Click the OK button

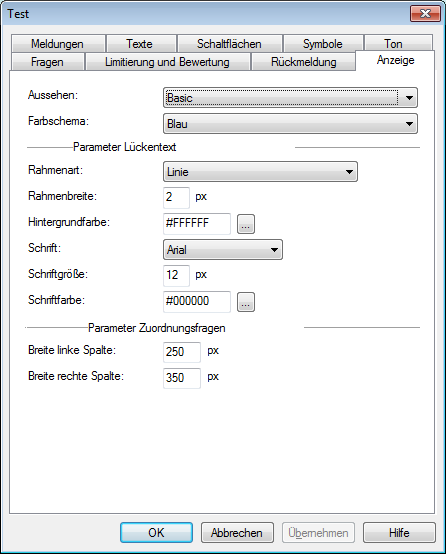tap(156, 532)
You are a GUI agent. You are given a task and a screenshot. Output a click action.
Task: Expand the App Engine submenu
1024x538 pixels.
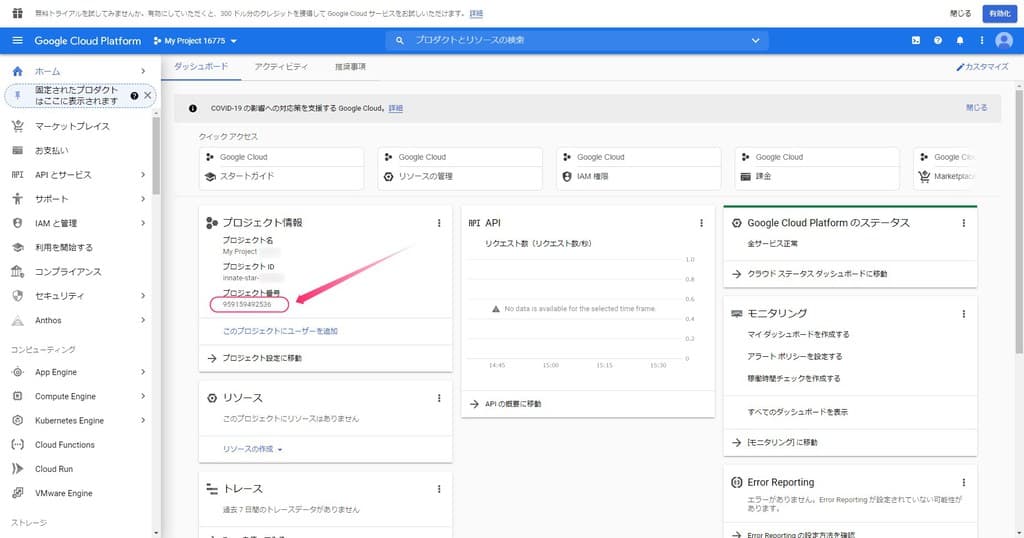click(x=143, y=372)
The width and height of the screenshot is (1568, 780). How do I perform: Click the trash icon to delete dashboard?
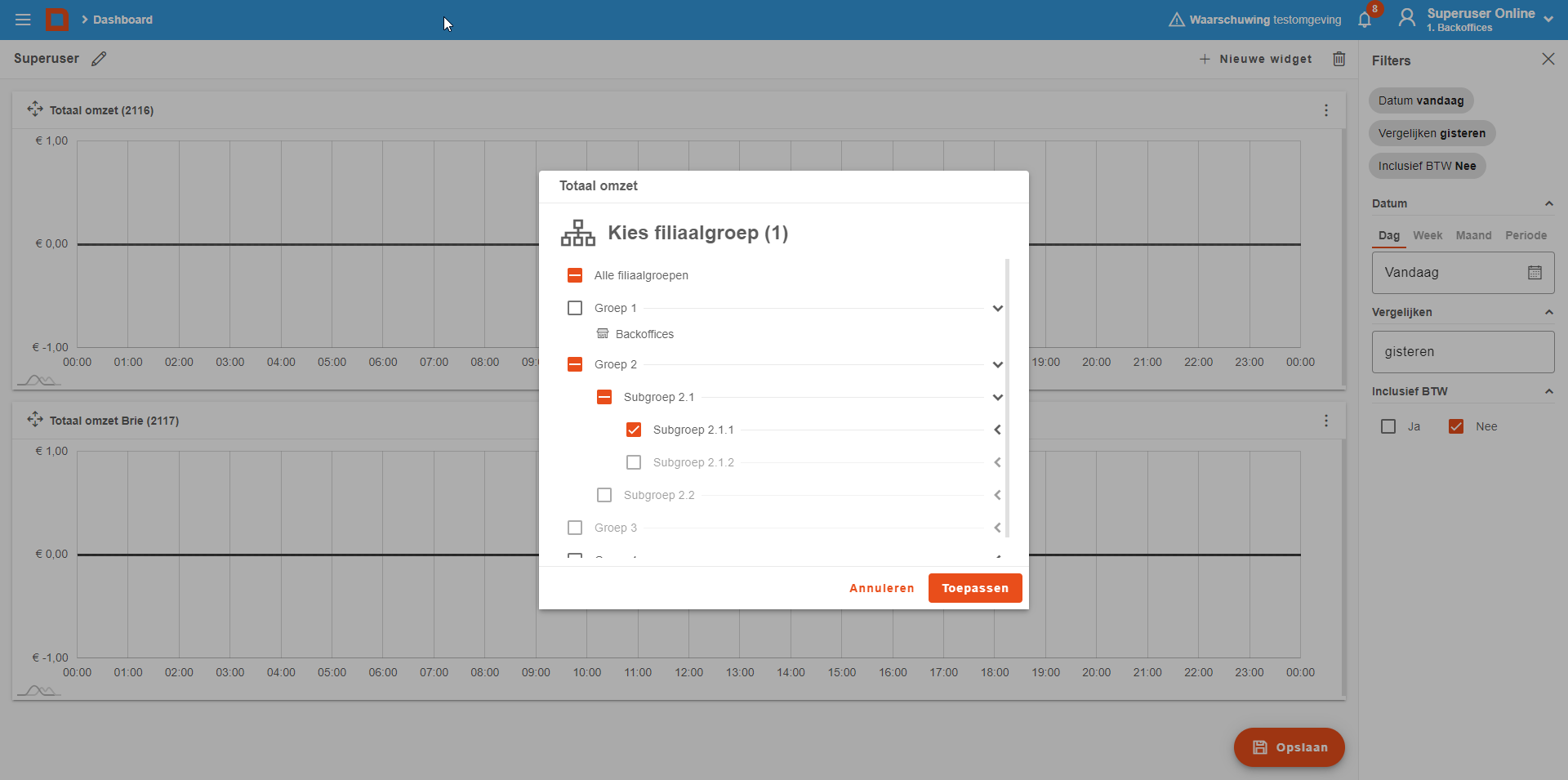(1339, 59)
◇ ◇ ◇
▶ [The task]: Exactly as written, give every entry again, but not the pictures.

▶ [Your solution]:
Click the OK button

tap(156, 532)
You are a GUI agent. You are given a task and a screenshot. Output a click action.
Task: Expand the App Engine submenu
1024x538 pixels.
click(x=143, y=372)
The width and height of the screenshot is (1568, 780). How do I perform: Click the trash icon to delete dashboard?
(1339, 59)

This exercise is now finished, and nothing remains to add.